I have read the DMs, seen the memes and survived the reunion (just about!). I’ve decided to write from the heart.
Where to begin…
If you knew how many half-written statements live in my Notes app right now, how many DMs I’ve read and almost flipped the F out, how many voice notes I’ve sent my manager completely losing it. Then the reunion episode came out and I just had to stop, look at myself in the mirror and laugh.
First and foremost, you guys are brutalllll! The comment section has been shadier than those hedges Jason put outside the O group office.
I get it. Reality TV and controversy work hand in hand, so outrage is expected. I signed up for this so I can’t act shocked now (can I?). But somewhere between entertainment and empathy, something got lost and that’s what I want to talk about.
Let’s keep it 100. I’m a grown woman on a glossy show about luxury and drama. I knew what I was walking into. But what I didn’t expect was how personal it gets for people watching from the couch. One minute you’re bingeing a season; the next, you’re dissecting a human being and honestly, sometimes the comments say more about us collectively than about me. Also before anyone forgets, you don’t see everything, just snippets of our lives edited for your screens.
Let’s start with the easy joke… apparently I don’t sell houses. Fair. Savage but fair. What I do sell without a shadow of doubt is my staging, art, ideas and occasionally my sanity on camera. Some people close property deals, I close emotional loops.
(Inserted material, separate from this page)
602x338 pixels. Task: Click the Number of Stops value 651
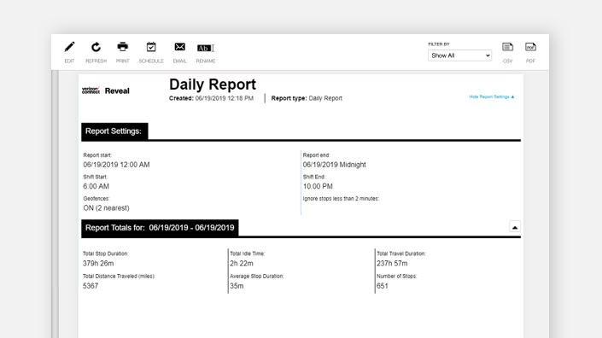click(383, 286)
I guess that’s my market.

All jokes aside, this show changed my life. It gave me a career, a community and a platform I never expected. It taught me that you can rebuild in your FORTIES, that tears on Netflix can turn into art in a gallery and that single mothers are basically Navy SEALs with better mascara. For that alone, honestly guys, I’m beyond grateful.
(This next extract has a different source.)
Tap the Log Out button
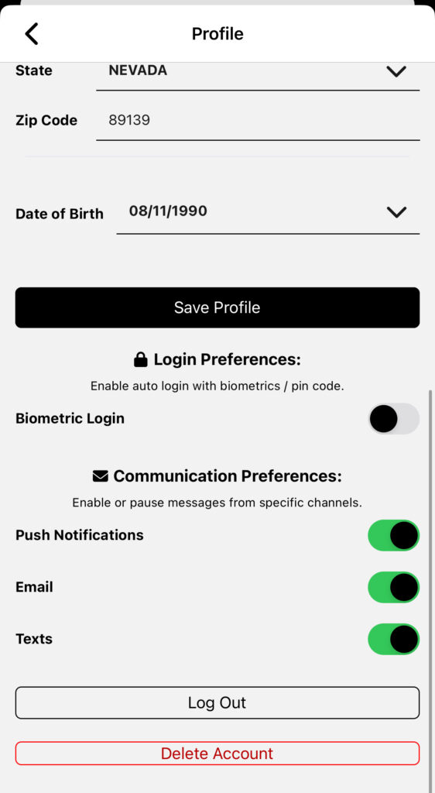 click(x=218, y=702)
Now about the Girls Giving dinner… my intention was never to shame anyone. It was to remove the shame from something too many people hide. I referenced myself because empathy was the point, not the punchline. If the question is have I ever seen this person use cocaine the answer is no. However if the question were to be phrased differently, my answer may be different too. This is just my truth and where things may have got mixed up.
I saw my face at the reunion. I looked like I was holding back tears while trying not to sweat through couture. The tension in that room could’ve powered Los Angeles for a week. I wanted to cry, crawl under a table and order a margarita all at once. I’m over it at this point just clutching onto what’s left of my fricken sanity.
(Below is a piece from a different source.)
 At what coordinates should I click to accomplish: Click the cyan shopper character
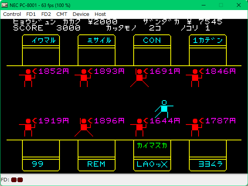click(164, 109)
Here’s the uncomfortable truth… we’re all part of the same machine. You watch the drama, post the comments, call for “accountability,” then reload for the next meltdown. I film the drama, survive the comments, apologise on camera and then try to sleep. Different sides of the same circus. We’re all walking oxymorons scrolling for joy, judging for sport, craving authenticity while rewarding chaos. We preach kindness but double-tap cruelty. We cancel, then binge. We build people up just to watch how fast they fall. I’m not above it; I’m in it and that’s the point, none of us are spectators anymore. We’re all performers in the same algorithmic arena, pretending we’re not part of the show.
Now let me make one thing crystal clear, my Blackness is not up for debate. I’m a mixed-race woman from Indiana. My dad is black, my mom is white. I’ve watched the Ku Klux Klan march down my hometown streets while people cheered. I’ve been dumped by boyfriends because their parents didn’t want them with the local “black girl.” So when someone tries to attach my name to racism, it’s not just wrong it’s cruel. This isn’t a game of victim olympics. Racism is disgusting, it is exhausting & I do not condone it. Full stop.
I’m not asking for pity, I’m asking for perspective. Outrage performs; empathy repairs. Accountability without compassion is just drama with better lighting.
So to all the women reading this – whether you love me, hate me or haven’t decided. I hope you remember that none of us are edits. We’re daughters, mothers, friends, hustlers, messes, miracles. We fall apart and rebuild, sometimes on camera, sometimes quietly at 3AM. We deserve the same grace we’re learning to give ourselves.
I’ll keep showing up, learning, laughing and occasionally oversharing. Maybe next season I’ll even sell a house. Maybe not. Either way, I’m still building something that matters.

To Noah and Braker Brown:
You guys have to watch this. You see the questions, the looks and you read the comments. I know it can’t be easy. I wake up every day trying to do my best for you, for us and I’m sorry for the moments I’ve fallen short. People see the edit, but you both know the woman… the one who laughs too loud, paints too late and never gives up.
One day I hope all of this work, the chaos, the lessons amount to something that makes you proud. Something that proves you can walk through fire and still build something beautiful from the ashes.